# [Activity]
Those lines of the data that hold the word "status" are to be copied out.

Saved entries
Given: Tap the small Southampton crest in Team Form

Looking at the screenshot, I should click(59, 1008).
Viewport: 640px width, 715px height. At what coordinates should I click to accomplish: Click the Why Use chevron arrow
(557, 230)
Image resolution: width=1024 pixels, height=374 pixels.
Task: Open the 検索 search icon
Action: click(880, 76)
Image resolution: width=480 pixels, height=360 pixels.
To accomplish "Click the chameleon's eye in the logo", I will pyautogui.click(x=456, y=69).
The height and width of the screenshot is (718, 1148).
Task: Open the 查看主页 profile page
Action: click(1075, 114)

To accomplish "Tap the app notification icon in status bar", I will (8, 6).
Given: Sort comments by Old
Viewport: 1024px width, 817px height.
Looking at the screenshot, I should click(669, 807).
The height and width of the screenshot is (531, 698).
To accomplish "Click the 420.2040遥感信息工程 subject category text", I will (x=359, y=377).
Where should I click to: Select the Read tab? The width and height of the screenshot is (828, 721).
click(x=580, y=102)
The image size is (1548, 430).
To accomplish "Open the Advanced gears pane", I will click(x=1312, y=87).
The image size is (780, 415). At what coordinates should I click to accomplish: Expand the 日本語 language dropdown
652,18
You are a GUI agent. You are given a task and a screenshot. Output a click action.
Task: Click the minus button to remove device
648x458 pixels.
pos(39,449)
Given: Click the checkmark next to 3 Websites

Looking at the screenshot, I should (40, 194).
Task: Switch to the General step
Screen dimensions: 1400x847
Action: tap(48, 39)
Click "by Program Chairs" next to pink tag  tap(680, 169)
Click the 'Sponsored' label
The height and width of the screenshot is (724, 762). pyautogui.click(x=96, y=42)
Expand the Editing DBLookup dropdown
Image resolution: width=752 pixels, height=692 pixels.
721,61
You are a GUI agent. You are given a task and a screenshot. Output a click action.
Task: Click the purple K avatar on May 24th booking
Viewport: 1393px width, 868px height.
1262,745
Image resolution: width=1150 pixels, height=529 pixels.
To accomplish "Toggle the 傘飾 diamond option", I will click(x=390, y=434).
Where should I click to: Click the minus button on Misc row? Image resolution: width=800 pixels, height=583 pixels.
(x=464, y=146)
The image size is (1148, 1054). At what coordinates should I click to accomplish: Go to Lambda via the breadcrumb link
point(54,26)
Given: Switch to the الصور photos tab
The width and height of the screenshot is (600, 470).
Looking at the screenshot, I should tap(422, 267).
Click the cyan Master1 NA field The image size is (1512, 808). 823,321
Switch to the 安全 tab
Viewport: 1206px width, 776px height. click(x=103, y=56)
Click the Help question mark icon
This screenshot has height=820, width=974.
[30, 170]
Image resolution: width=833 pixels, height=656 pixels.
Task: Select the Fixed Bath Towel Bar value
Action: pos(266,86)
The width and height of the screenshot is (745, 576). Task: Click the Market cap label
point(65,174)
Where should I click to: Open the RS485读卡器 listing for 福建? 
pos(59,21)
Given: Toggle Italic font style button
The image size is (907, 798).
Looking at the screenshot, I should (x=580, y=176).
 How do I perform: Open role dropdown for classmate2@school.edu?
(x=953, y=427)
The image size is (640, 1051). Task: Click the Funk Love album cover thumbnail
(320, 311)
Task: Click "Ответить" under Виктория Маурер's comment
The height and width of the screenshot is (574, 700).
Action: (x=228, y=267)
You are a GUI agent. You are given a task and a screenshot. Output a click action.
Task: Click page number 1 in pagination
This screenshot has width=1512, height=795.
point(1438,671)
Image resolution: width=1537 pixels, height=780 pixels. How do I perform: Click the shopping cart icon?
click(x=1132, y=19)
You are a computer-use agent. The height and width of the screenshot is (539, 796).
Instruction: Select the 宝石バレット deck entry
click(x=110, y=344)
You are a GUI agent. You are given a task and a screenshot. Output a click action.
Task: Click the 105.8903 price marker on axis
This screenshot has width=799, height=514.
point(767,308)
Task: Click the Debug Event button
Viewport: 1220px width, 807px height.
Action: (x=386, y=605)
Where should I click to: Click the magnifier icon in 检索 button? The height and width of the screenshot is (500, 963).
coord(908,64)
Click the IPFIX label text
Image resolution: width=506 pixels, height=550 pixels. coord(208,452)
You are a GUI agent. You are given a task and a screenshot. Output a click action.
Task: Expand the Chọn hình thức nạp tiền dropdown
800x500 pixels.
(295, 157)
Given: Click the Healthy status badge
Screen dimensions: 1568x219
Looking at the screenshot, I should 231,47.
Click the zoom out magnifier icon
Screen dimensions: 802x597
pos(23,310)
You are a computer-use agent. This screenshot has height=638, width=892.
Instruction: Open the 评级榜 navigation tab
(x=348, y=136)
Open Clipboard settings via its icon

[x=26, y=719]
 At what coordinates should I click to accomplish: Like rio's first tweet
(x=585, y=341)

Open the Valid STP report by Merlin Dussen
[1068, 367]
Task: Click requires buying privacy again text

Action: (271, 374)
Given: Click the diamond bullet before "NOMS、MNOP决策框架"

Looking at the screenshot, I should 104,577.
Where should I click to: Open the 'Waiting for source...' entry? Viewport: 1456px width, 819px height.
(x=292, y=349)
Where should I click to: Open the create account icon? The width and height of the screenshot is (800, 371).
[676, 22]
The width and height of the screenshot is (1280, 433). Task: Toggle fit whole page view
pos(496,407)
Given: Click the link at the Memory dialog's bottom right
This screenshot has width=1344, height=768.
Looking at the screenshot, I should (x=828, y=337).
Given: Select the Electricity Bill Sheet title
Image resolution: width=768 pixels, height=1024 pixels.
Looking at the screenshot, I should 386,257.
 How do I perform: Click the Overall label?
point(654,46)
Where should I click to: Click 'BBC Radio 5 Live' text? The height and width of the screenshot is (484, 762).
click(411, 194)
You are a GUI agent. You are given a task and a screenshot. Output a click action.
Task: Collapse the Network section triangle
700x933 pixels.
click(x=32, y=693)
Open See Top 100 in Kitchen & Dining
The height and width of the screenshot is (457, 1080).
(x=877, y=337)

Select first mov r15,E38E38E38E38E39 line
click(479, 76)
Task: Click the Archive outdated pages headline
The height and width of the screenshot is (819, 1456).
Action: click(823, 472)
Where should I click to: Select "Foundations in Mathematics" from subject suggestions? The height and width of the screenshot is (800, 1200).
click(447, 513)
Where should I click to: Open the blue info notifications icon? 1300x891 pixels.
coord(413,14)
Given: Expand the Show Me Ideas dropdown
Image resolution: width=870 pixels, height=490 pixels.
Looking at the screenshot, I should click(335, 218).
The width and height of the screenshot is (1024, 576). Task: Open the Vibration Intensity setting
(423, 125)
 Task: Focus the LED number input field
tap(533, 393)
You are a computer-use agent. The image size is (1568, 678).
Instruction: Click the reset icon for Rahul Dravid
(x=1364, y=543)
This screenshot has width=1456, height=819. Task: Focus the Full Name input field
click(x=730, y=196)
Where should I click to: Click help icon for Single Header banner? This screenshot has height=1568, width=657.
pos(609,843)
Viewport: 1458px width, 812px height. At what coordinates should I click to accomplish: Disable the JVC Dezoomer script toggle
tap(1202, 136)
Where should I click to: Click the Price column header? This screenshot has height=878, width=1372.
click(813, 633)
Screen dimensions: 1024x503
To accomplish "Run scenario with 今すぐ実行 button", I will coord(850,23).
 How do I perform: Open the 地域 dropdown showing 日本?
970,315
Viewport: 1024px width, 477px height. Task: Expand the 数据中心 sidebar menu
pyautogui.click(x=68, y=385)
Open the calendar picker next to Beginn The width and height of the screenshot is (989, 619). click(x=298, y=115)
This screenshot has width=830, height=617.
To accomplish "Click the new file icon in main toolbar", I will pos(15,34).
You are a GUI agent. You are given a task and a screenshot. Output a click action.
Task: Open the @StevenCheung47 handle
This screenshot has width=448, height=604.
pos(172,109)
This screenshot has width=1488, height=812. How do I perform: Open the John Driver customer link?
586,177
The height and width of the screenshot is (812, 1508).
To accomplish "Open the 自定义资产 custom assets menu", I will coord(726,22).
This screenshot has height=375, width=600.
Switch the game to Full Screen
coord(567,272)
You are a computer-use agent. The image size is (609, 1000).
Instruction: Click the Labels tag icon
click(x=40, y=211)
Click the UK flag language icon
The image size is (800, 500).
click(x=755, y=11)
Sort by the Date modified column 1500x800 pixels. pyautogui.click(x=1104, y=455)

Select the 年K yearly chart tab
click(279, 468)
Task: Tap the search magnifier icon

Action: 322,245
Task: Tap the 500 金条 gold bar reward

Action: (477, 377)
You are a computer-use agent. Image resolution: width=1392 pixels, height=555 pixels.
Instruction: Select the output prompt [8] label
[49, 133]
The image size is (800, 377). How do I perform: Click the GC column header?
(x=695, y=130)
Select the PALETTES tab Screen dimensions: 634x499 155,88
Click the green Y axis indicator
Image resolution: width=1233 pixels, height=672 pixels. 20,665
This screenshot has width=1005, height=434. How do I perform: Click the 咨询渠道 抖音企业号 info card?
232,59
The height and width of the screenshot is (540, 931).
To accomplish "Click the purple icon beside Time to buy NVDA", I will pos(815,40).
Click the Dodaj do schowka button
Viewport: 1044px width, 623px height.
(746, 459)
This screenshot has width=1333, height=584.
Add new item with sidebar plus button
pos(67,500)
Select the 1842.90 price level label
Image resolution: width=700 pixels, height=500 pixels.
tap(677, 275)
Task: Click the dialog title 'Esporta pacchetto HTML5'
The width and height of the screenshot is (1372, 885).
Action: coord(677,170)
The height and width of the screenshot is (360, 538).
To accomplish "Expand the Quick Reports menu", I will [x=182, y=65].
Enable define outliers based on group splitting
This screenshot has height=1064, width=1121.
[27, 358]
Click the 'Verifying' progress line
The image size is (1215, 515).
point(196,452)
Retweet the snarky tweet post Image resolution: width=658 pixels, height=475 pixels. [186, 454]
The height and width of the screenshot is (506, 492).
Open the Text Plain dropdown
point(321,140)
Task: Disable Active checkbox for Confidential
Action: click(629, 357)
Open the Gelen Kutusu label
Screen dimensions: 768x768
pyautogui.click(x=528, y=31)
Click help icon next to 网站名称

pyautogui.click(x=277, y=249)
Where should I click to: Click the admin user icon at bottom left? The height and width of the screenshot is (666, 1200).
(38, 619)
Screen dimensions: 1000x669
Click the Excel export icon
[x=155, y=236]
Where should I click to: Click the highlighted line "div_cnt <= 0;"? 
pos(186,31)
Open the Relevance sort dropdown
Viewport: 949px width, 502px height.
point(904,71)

# [Output]
To accomplish "Tap the app notification icon in status bar", I will (8, 6).
Given: Click the Healthy status badge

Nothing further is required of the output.